* _What is required_: Nothing is to be altered. Print each record in full.

The input: Begin

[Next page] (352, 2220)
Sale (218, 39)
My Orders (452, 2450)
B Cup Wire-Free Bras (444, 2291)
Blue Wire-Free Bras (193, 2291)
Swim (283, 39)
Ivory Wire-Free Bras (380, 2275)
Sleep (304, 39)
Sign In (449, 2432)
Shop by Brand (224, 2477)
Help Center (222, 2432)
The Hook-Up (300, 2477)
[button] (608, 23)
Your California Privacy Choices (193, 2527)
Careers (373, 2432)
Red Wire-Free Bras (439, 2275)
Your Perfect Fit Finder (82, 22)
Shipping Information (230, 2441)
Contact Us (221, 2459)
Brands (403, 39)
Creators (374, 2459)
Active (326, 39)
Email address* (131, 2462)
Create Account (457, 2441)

The input: End

* _Response box_:
[Next page] (352, 2220)
Sale (218, 39)
My Orders (452, 2450)
B Cup Wire-Free Bras (444, 2291)
Blue Wire-Free Bras (193, 2291)
Swim (283, 39)
Ivory Wire-Free Bras (380, 2275)
Sleep (304, 39)
Sign In (449, 2432)
Shop by Brand (224, 2477)
Help Center (222, 2432)
The Hook-Up (300, 2477)
[button] (608, 23)
Your California Privacy Choices (193, 2527)
Careers (373, 2432)
Red Wire-Free Bras (439, 2275)
Your Perfect Fit Finder (82, 22)
Shipping Information (230, 2441)
Contact Us (221, 2459)
Brands (403, 39)
Creators (374, 2459)
Active (326, 39)
Email address* (131, 2462)
Create Account (457, 2441)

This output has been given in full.